Tuesday, February 3, 2009
The Final Four
Jason ‘the tug job’ Meznik, or “The Bachelor”, depending on how you view the world, has narrowed down his choices to 4 lovely* ladies. Let’s profile these chicks, analyze their chances, and make overtly sexual references about their body parts. Join us will you?
*Jillian is kicked. Seriously dude. What are you thinking?
First things first. Here’s Jason:
Jason has had a fairly non-eventful season this far. He’s definitely put on at few pounds since the first episode after literally starving himself/lifting heavily during his last season with Deanna. Seriously dude. Maybe you should consider ordering the Weight Management salad a few more times. Fat back. Anyways, Jason has most likely only put it to one chick so far, Molly in the tent, and has aggressively sucked face with the rest of them. There is rumored to have been a hand job from Stephanie before last week’s episode which secured her placement in the final 5 but that’s neither here nor there. My prediction? He steps up his game after the home visits and starts seriously laying some pipe when it’s down to 3 women. It's about time. Oh, and one more thing Jason. Please, please stop crying. What the fuck? I already feel like a bitch when I watch this show, the least you could do is man up for once in your life.
Now let's get to the ladies....
Melissa – The Cheerleader
This chick is banging. I love the white bikini, I love the freckles and despite the boob reduction (GASP!) she’s still packing some heat. She is easily the favorite based on her looks.
Downside: I have one problem with Melissa, besides the stupid dresses she keeps wearing to the rose ceremony….she makes fart faces. No seriously. Check it out. Every few minutes or so she crinkles her nose, wrinkles her mouth and squints her eyes. I don’t think she’s actually farting per say, but somewhere along the way somebody forgot to tell her that 4-year-old fart faces actually aren’t silly. They’re weird. It got to the point last night when I would yell ‘cue the fart face” and lo and behold Melissa would whip it out. She looks great in a bikini though. Have we mentioned that yet?
My Advice: Wear that bikini more often...um, please.
Odds to win it all: 2 to 1
Molly – The mousey slut
The title tells you most of what you need to know about Molly. This bitch is super high energy despite referring to herself as “chill” in the last episode. Isn’t that just like a woman to think of herself in one way yet be completely unaware of how she’s actually coming across? It’s like Gwyneth Paltrow thinking she’s “making a difference” or Victoria Beckham thinking she’s “young.” Well, Molly boned down early on during the season. Jason’s first and only thus far. (How different is this show to Rock of Love? I know I’m stating the obvious here, but Bret Michaels watched one girl drink beer out of another girl’s easy bake oven on the FIRST EPISODE. We’re 4 or 5 deep now and Jason has put it to exactly 1 chick. Weak. Totally weak.)

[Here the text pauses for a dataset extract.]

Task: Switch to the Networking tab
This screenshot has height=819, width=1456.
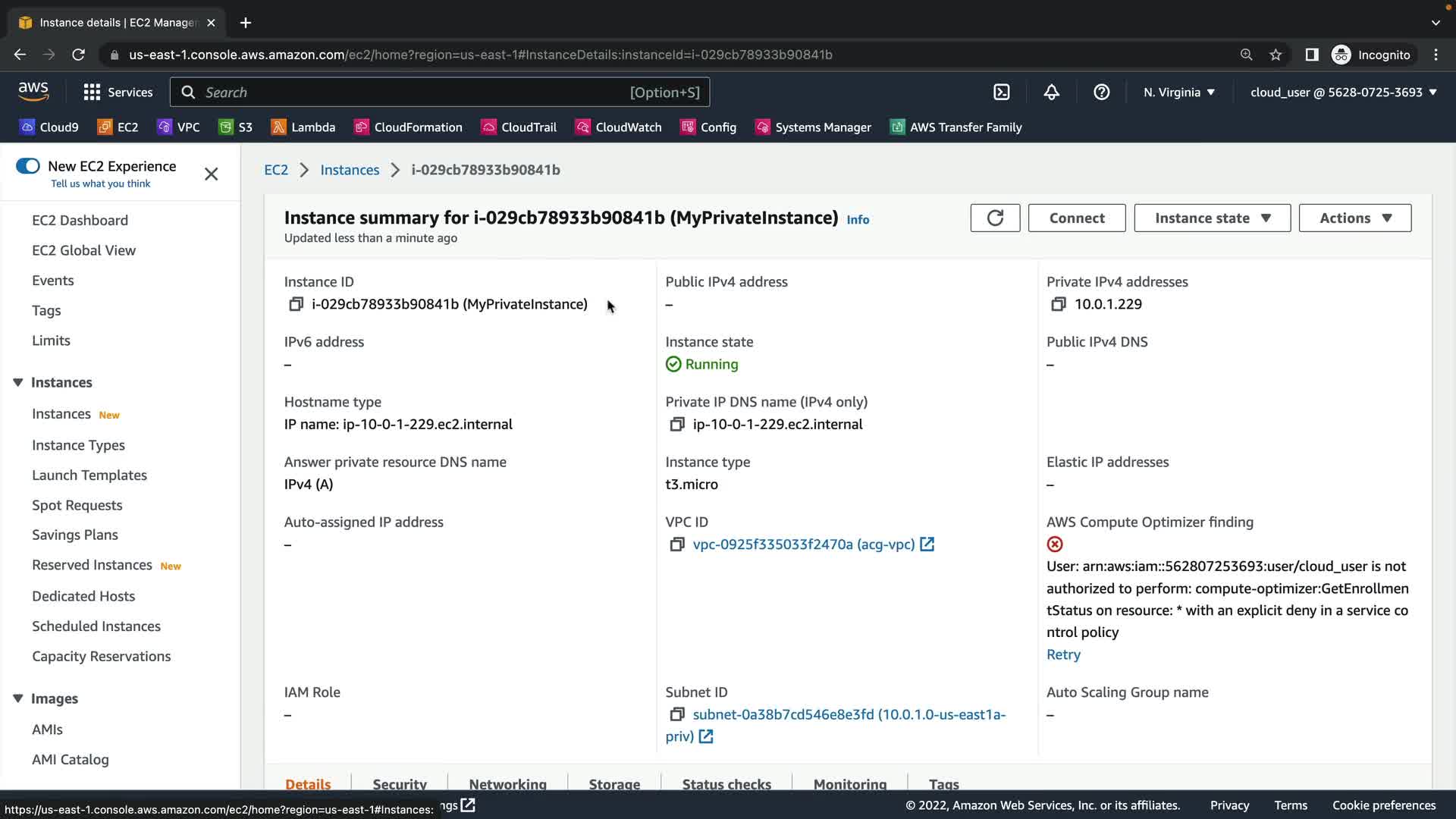Action: pyautogui.click(x=507, y=783)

Downsides: She’s mousey. And her voice bugs me. But so did Deanna’s so maybe he’s into that sort of thing.
My advice: Keep humping like a jack rabbit before the other girls have a chance to catch up. Blind him with your honey hole.

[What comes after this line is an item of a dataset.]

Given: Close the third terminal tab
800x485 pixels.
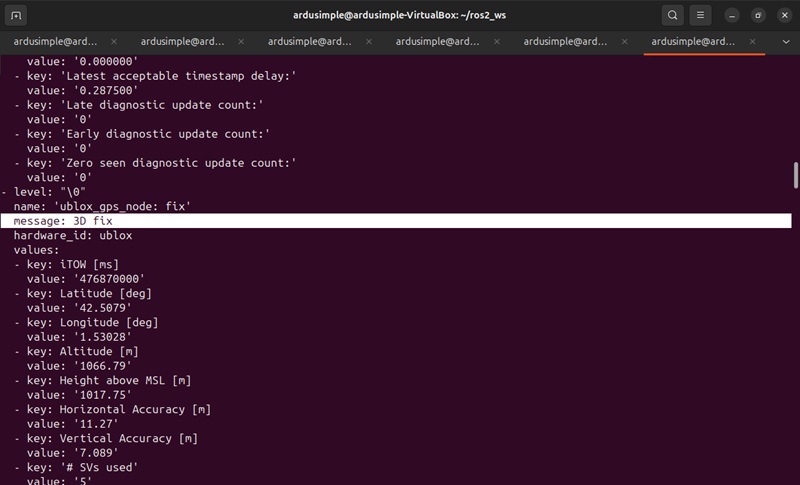Looking at the screenshot, I should 368,42.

Odds to win it all: 4 to 1
Naomi – The sexy maid
No, I’m not being racist. Last episode Naomi, the resident Mexicana, sported a dirty Maid’s outfit for one of their stupid group dates. Now let me just say this chick seriously puts J-Lo in Maid in Manhattan to shame! (No, I’ve never seen Maid in Manhattan, but if you asked me right now who I’d rather have come clean my place in a dirty maid outfit between J-Lo and Naomi, I’m picking Naomi.)
Downsides: She’s got a lisp and a mean underbite. But nobody notices because her skin looks like olive butter dipped in a tasty concoction of dark brown honey and maple syrup. Sorry, I lost myself there for a minute.

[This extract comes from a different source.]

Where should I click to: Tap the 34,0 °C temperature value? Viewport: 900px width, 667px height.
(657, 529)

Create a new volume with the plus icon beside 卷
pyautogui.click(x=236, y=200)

My advice: Wear the maid outfit to every single rose ceremony and bring the little feather duster. Also, you could always try the Stephanie approach and give him a quick squeezer. Just saying. Naomi was my pick after the first episode. So I’m staying with my horse on this one.
Odds to win it all: 10 to 1
Jillian – The Canadian
This bitch is not cute. She talks funny because she is Canadian. She is kinda manly and I bet her breath smells like hair. Jason has doubts, hell we all have doubts. Not sure how she made it this far. At least she’s gone a full episode without referencing her stupid Hot Dog analogy. If you missed it consider yourself lucky.
My advice: Drink a Molson and head north sweatheart. Your tour ends here.